Electric-car services company Better Place forges ahead with plan to install tens of thousands of charging stations and battery-switching locations in Israel by next year.

Electric-car services company Better Place has announced deals in Israel with corporate fleet operators and a gas station company, steps toward launching a nationwide network for all-electric cars next year.

Ninety-two companies in Israel plan to host charging stations for Better Place electric cars, the company said Sunday, and a gas station operator will host battery switching stations.

A charging point for electric vehicles in Israel. Better Place

With the deals in place and support from the Israeli government, Better Place projects that it will be operating a nationwide network of thousands of charging stations by 2011, according to reports.

During a press conference, Israel-born Better Place CEO Shai Agassi predicted that by 2020 there will be more electric cars sold in Israel than gasoline cars. The deal with corporate fleet operators translates into over half the fleet cars in the country, he told Reuters.

Better Place's business model is to provide driving plans for electric vehicle owners, roughly analogous to mobile phone plans. A person or company can purchase a certain number of driving miles per month for a fee and refill batteries at home and at corporate charging stations. They can also swap out batteries, which are owned by Better Place, for fresh ones.

It has signed on Renault Nissan which will manufacture cars with swappable batteries and a driving range of about 100 miles. Earlier this month, Better Place raised $350 million to expand into Israel, Denmark, and other locations--an investment led by bank HSBC.
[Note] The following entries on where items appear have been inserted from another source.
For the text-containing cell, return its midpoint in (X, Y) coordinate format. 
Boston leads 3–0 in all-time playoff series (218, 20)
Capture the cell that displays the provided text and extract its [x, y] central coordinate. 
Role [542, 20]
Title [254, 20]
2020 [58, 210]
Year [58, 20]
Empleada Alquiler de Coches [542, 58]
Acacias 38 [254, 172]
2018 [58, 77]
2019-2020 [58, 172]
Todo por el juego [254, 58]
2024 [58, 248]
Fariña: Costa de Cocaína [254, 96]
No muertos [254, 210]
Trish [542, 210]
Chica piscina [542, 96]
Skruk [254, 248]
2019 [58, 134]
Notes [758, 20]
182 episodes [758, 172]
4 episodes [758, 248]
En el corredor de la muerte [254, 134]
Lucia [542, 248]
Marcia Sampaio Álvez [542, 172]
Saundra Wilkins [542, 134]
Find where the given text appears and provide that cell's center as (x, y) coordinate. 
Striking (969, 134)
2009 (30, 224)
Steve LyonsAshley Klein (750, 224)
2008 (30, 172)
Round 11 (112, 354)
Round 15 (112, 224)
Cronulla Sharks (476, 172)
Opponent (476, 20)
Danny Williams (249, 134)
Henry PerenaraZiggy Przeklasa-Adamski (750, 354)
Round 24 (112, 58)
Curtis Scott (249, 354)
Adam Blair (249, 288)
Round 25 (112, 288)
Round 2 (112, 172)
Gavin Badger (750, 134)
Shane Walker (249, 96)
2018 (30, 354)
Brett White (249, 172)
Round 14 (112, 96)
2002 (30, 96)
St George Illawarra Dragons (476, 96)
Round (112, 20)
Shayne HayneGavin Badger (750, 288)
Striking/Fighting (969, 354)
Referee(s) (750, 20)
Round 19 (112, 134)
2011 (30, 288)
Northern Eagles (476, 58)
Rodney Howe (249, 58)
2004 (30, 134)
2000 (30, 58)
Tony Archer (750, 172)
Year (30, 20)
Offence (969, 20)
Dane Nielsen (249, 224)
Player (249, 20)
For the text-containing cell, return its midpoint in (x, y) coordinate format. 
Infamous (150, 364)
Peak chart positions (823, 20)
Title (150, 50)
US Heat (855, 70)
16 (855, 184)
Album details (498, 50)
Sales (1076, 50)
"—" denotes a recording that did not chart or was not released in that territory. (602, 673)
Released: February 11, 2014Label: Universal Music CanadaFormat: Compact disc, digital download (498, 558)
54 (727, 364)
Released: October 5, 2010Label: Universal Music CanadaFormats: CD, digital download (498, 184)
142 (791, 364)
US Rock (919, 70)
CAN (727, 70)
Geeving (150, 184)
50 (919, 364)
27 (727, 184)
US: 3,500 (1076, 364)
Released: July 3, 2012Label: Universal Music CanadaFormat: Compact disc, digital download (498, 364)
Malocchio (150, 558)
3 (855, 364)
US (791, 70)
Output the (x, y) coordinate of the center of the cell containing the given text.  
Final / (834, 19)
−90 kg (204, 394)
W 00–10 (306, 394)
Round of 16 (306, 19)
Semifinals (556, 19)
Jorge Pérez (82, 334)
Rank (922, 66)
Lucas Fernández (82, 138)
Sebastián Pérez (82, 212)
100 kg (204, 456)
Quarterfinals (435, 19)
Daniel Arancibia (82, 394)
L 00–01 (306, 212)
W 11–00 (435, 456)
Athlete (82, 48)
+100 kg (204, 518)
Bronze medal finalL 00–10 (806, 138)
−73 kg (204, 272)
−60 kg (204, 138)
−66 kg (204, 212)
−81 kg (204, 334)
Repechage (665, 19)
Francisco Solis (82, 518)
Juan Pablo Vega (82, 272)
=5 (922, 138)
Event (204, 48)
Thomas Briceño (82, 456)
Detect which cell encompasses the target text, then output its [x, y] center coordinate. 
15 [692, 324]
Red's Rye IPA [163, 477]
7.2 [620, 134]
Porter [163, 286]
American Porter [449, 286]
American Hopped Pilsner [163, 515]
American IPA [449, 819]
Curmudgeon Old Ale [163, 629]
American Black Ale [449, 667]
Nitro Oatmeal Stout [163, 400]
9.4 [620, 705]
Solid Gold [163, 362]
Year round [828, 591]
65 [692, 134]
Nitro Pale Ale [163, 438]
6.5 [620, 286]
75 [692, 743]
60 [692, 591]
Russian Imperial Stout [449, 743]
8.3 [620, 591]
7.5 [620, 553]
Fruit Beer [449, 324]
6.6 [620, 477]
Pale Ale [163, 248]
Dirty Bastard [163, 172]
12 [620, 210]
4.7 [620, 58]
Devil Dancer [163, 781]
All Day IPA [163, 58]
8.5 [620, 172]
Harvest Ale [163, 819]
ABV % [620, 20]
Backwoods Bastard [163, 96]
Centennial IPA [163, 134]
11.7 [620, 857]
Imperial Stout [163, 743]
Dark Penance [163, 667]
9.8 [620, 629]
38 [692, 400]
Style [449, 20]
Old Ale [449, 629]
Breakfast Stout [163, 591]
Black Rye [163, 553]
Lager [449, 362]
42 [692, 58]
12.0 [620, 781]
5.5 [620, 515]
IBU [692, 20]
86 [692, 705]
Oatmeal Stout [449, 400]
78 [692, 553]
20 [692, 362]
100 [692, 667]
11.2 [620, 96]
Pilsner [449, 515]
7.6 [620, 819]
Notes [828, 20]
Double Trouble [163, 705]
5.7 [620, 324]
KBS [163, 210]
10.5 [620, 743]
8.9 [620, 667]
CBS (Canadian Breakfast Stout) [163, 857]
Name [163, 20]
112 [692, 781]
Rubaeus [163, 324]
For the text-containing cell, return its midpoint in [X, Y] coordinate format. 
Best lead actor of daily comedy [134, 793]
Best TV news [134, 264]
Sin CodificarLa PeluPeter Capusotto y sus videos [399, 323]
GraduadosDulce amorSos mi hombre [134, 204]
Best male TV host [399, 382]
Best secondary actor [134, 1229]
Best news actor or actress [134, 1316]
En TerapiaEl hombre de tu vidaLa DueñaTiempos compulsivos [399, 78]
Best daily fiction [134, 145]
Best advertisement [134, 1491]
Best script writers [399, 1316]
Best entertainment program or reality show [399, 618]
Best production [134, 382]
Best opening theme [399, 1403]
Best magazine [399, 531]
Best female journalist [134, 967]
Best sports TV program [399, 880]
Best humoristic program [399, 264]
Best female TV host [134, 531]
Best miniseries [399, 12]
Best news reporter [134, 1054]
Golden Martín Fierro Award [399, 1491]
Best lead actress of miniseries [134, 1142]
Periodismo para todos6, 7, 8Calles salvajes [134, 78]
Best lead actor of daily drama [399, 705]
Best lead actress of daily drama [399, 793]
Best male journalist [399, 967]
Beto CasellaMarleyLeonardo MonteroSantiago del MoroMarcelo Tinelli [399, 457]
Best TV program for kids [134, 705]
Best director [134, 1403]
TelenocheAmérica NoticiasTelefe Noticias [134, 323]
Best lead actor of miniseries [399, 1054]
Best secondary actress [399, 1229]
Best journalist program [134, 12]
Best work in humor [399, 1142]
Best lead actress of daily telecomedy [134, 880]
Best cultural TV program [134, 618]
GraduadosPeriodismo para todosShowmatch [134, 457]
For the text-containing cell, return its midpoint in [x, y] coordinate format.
Better Place has not signed on any other carmakers, and many people have questioned whether its business model will work, particularly in the U.S. where driving distances can be longer than in other countries.

By contrast, its business is better suited for Israel, where there is a strong national interest to reduce oil imports, many people drive corporate cars, and there is a small geography to work within.

Also on Sunday, the company said it will open a demonstration facility, which includes a driving track and displays to explain how how the electric charging network will operate.